ここで言う FF の初期値とは、Verilog で reg を宣言する際に指定する値です。

LANG:verilog
localparam st_idle = 3'b000;

reg [2:0] state = st_idle; // この st_idle のこと

あるいは INIT 属性などで指定することもできます。

(* INIT="1" *) reg enable;

コンフィグレーション直後の値と、リセット直後の値とを異なる値にするのは 余程の事情があるときだけだと思うので、それ以外では非同期リセットの代わりに GSR を使うことで大幅にリソースを削減できます。

また、ユーザーロジックの最適化に対する悪影響もないので、 上記非同期リセットの問題点はすべて解消されています。

(メモ)GSR により Block RAM の出力レジスタの値も初期化されるそうです。
(Block RAM の中身については初期化されません)

似たような考え方で

用途の異なるリセット線を福数本使う場合には、GSR だけでは足りなくなりますが、 リセット信号の伝達に BUFG を使うことでルータへの負担を軽くできるのでは ないかと思います。

FPGA の部屋の marsee さんによれば Xilinx のセミナーでも 紹介された手法らしいです。

http://marsee101.blog19.fc2.com/blog-entry-1464.html

リセット信号を BUFG を通して配線することで ネットの遅延も小さくなりますし、ローカルな配線リソースを消費しない分、 他の配線に与える影響も小さくなるはずなので、BUFG が余っていれば試す価値がありそうです。

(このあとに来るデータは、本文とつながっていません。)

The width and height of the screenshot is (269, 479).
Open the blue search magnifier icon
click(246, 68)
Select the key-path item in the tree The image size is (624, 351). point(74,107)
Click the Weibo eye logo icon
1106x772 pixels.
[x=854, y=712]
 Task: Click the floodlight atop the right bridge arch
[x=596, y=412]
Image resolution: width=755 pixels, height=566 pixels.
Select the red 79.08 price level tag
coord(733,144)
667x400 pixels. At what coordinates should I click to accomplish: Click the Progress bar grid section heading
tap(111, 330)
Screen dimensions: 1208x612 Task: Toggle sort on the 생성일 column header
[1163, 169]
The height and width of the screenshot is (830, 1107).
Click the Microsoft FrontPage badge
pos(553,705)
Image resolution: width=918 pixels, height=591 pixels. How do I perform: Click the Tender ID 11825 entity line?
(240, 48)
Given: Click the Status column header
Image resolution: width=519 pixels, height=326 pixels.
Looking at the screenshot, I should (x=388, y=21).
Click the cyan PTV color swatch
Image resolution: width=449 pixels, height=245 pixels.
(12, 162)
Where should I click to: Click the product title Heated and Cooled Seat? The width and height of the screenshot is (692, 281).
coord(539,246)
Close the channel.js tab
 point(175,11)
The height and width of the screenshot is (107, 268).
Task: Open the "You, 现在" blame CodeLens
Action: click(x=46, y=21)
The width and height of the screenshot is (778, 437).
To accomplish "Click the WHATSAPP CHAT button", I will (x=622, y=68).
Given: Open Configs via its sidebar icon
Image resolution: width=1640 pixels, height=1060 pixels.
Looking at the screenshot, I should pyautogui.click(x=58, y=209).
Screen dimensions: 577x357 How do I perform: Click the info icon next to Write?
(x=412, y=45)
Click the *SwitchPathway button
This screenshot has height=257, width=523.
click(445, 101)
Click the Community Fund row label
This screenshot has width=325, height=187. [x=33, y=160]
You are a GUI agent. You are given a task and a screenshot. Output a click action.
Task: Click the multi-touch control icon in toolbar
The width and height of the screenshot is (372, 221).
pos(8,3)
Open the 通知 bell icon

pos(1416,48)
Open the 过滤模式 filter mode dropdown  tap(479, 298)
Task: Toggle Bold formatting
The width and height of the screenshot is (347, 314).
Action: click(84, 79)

この場合、やはり回路は同期リセット回路にしておくのが良いのだと思います。

リセット信号のデアサートは慎重に

同期リセットを使う場合にも、(GSR を含めた) 非同期リセットを使う場合にも、 リセット信号のデアサートのタイミングには十分な配慮が必要になります。

リセットの長さ

同期リセットを使う場合、リセット信号がアサートされる時間は(複数ある場合には最長の) クロック周期よりも長い必要があって、そうでないと最低限1回、 クロックエッジの時点でリセットがアサートされている状況を保証できません。

ただ、この問題はリセット信号を十分長い時間アサートすることで、簡単にクリアできるため、 現実問題としてはあまり注意を払う必要は無いと思います。

デアサートのタイミングによっては正しく初期化できない

デアサートのタイミングが重要、という例を考えてみました。 (Xilinx の White Paper (wp272) にもほぼ同じ例がありました)

次のコードは同期リセットを持つフリーランニングのワンホットコーディング・ ステートマシンのつもりで書いたものです。

LANG:verilog
reg [3:0] state;
always @(posedge clk)
    if (rst)
        state <= 4'b0001;
    else
        state <= { state[2:0], state[3] };    // ローテート

この rst に、例えばプッシュボタンからの非同期信号をそのまま繋いでしまうと、 タイミングによっては正しくリセットが行われないと思います。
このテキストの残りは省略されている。